◆ **What is needed**:
Your task is to filter the entries and copy every line containing the string "yellow".

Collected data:
▼

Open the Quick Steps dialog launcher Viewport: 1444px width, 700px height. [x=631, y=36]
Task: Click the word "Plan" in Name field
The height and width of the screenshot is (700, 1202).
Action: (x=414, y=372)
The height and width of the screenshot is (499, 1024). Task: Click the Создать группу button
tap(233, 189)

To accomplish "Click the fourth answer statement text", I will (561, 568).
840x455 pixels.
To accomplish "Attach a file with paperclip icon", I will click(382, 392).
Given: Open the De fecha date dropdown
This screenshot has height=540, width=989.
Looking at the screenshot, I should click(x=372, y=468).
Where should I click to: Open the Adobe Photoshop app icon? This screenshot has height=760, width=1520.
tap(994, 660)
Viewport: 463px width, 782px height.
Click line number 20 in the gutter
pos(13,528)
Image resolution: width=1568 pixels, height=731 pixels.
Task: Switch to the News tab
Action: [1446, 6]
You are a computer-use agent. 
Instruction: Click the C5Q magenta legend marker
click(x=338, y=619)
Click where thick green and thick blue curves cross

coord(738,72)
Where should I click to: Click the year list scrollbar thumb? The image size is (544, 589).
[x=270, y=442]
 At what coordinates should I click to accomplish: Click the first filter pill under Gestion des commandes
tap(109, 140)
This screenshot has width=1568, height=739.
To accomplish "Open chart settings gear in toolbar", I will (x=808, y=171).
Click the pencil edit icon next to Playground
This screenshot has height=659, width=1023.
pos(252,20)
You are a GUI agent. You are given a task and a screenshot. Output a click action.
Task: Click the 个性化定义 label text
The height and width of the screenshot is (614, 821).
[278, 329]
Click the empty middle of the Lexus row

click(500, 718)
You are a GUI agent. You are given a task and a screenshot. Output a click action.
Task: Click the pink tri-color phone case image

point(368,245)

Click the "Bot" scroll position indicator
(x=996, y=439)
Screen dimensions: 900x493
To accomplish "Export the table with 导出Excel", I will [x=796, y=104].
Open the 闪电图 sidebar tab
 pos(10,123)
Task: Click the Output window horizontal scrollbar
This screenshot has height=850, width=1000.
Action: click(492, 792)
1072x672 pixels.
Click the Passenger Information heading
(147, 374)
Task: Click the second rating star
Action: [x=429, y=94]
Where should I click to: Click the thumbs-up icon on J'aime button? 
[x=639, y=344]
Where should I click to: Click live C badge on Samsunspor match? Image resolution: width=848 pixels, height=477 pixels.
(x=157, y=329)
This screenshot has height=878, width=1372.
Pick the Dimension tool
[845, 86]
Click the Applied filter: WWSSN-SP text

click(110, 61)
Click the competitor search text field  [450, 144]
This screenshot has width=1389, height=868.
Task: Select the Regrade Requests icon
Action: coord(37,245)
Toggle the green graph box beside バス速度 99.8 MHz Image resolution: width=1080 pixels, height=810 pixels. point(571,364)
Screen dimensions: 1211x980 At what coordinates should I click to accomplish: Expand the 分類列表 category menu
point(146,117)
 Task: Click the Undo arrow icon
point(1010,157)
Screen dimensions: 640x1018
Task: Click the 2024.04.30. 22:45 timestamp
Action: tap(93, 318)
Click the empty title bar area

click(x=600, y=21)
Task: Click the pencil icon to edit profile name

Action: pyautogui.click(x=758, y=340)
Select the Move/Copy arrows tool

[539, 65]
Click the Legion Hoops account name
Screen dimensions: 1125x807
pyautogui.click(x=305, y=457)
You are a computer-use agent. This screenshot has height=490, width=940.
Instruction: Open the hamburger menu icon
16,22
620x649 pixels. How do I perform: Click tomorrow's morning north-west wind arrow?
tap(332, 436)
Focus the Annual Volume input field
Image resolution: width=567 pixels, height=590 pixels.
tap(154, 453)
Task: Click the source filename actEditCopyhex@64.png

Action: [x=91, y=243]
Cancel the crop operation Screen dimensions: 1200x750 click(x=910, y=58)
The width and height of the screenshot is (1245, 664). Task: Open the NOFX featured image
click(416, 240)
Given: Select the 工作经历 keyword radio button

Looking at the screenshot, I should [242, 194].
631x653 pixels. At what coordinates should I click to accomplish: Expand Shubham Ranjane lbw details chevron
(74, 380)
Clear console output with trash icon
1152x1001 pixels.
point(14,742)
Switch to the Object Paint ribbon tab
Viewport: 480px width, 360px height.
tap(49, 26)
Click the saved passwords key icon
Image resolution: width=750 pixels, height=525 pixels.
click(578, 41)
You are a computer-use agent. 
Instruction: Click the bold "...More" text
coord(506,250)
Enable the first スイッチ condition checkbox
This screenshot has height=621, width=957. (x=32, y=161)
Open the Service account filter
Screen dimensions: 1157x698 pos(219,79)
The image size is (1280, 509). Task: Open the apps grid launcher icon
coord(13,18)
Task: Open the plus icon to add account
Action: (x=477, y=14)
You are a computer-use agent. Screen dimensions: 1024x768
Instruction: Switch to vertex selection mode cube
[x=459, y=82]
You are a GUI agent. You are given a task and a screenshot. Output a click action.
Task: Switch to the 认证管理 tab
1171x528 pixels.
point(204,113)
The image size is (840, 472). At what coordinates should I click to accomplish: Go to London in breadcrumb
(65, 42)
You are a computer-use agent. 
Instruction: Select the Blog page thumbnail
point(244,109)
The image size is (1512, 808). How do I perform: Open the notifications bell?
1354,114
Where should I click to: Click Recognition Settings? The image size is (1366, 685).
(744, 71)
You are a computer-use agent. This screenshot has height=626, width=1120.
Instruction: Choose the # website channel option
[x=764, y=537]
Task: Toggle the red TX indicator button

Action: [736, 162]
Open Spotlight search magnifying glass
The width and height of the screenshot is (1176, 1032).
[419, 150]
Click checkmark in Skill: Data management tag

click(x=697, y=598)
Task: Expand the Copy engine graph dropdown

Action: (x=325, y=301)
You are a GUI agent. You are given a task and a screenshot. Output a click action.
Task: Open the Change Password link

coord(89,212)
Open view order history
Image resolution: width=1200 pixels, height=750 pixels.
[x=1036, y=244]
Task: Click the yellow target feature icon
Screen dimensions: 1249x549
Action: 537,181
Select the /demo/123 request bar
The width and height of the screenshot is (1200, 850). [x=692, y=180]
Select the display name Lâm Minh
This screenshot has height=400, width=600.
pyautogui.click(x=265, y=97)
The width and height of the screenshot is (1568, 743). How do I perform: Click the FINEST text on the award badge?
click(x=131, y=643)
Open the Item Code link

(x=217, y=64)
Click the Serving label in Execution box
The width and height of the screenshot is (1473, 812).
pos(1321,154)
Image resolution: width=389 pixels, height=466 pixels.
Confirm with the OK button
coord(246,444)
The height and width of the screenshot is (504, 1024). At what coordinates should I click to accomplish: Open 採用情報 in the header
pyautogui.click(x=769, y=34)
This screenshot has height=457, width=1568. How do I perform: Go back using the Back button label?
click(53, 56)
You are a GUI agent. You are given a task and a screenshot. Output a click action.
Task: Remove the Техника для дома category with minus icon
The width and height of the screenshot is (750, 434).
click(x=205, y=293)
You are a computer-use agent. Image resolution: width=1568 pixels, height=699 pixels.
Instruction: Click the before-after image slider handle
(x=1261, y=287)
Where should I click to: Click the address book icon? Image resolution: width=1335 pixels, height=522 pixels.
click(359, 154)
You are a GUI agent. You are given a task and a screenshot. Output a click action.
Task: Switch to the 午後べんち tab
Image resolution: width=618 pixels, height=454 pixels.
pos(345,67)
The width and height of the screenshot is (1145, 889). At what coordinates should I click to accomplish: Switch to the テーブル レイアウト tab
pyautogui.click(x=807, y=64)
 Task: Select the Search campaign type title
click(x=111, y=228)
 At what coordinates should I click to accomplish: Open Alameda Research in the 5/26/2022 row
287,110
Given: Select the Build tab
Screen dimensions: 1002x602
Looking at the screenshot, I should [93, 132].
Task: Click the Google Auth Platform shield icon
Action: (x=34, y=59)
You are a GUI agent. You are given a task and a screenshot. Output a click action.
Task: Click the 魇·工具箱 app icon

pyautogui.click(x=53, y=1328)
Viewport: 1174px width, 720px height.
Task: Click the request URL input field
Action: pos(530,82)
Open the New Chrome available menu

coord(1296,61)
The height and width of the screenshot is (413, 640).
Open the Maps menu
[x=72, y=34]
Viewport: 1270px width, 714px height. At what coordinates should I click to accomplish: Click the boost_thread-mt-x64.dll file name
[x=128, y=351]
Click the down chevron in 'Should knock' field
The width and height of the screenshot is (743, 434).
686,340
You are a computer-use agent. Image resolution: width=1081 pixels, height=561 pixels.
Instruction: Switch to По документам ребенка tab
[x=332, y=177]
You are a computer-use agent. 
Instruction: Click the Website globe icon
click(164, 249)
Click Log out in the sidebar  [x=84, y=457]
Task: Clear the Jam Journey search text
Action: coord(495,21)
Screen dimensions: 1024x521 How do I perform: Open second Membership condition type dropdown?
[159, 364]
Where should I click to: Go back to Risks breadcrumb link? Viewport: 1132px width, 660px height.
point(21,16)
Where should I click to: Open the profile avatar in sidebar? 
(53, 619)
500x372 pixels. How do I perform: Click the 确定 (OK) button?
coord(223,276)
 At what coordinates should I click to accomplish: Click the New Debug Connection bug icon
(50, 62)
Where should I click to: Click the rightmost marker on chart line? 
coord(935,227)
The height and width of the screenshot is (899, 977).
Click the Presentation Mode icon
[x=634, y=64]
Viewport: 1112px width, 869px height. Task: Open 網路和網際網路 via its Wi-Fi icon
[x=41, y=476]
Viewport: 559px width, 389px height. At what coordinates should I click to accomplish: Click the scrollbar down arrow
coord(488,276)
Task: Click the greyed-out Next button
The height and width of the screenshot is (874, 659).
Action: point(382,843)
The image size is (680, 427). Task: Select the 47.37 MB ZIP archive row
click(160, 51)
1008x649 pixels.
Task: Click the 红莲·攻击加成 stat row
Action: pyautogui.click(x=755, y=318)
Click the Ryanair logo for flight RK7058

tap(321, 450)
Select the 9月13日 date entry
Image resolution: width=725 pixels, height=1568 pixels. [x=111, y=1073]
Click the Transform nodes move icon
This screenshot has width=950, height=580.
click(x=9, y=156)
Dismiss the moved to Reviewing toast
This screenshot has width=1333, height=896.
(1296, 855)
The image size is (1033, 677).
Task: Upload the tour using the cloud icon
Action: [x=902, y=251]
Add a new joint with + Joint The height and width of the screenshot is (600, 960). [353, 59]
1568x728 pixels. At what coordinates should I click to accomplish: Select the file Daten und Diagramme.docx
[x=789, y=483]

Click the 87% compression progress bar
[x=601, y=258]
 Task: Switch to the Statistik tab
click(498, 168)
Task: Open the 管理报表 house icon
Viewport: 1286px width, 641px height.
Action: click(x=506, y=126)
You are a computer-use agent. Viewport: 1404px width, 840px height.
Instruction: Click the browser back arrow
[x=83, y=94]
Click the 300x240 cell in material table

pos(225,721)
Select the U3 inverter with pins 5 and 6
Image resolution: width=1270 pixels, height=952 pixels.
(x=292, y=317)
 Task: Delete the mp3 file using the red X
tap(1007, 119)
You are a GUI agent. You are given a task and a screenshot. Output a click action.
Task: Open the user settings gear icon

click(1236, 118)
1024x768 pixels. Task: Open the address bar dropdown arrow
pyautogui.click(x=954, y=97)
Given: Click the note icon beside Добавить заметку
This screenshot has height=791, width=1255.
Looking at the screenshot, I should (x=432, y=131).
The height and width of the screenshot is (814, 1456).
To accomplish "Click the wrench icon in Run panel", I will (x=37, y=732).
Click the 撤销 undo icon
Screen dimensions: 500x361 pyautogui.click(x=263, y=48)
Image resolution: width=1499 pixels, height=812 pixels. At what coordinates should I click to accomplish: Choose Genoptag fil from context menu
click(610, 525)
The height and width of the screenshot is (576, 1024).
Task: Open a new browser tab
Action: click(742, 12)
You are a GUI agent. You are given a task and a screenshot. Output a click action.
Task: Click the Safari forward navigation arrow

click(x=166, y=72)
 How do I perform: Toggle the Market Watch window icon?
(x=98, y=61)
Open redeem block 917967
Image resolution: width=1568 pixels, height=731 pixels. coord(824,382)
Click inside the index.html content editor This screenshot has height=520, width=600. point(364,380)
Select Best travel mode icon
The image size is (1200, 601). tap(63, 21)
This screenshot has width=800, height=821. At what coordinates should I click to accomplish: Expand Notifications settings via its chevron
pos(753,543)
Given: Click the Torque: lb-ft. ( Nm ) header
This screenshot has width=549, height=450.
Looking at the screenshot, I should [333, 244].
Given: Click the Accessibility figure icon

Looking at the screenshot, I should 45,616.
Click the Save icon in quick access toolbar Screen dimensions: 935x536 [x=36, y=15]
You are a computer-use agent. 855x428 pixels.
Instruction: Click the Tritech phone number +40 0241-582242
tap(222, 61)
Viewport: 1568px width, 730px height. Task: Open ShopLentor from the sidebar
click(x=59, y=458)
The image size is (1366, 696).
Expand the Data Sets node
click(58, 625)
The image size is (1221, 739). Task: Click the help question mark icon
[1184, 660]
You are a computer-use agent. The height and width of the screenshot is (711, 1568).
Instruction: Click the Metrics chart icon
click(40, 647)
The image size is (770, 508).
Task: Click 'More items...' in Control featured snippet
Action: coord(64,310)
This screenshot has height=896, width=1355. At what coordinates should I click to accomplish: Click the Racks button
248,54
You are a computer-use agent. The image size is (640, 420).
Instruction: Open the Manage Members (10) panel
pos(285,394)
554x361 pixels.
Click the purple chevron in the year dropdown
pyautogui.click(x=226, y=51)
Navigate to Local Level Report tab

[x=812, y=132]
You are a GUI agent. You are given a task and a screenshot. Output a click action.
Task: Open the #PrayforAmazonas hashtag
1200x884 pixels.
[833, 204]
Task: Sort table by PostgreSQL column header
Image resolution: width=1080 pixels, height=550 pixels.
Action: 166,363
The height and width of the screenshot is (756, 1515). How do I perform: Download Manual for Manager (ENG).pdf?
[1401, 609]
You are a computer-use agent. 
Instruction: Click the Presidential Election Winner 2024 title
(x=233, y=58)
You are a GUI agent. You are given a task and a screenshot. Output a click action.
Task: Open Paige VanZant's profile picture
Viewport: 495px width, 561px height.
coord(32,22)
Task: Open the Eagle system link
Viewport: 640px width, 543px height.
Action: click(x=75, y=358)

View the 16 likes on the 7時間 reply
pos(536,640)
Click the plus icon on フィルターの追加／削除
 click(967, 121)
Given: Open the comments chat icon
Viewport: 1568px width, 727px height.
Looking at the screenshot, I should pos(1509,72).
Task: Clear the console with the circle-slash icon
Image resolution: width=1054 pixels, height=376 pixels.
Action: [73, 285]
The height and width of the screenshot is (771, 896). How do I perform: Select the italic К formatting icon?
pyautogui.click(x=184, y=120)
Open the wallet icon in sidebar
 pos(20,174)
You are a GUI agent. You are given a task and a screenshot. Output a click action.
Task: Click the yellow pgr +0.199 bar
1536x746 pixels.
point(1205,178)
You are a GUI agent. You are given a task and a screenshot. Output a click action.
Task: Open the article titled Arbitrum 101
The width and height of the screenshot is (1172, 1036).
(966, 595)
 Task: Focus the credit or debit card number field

▲

◆ **The completed task**:
Task: Click the yellow target feature icon
Task: Click the yellow pgr +0.199 bar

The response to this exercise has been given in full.